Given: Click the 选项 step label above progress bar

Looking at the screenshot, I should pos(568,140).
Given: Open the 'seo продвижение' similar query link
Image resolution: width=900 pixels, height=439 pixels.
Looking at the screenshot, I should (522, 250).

━━━━━━━━━━

▶ **How to complete this task**
Would you retype the listing above in full, exactly as it reads?

▶ **Response to the task**
Given: Click the 选项 step label above progress bar

Looking at the screenshot, I should pos(568,140).
Given: Open the 'seo продвижение' similar query link
Image resolution: width=900 pixels, height=439 pixels.
Looking at the screenshot, I should (522, 250).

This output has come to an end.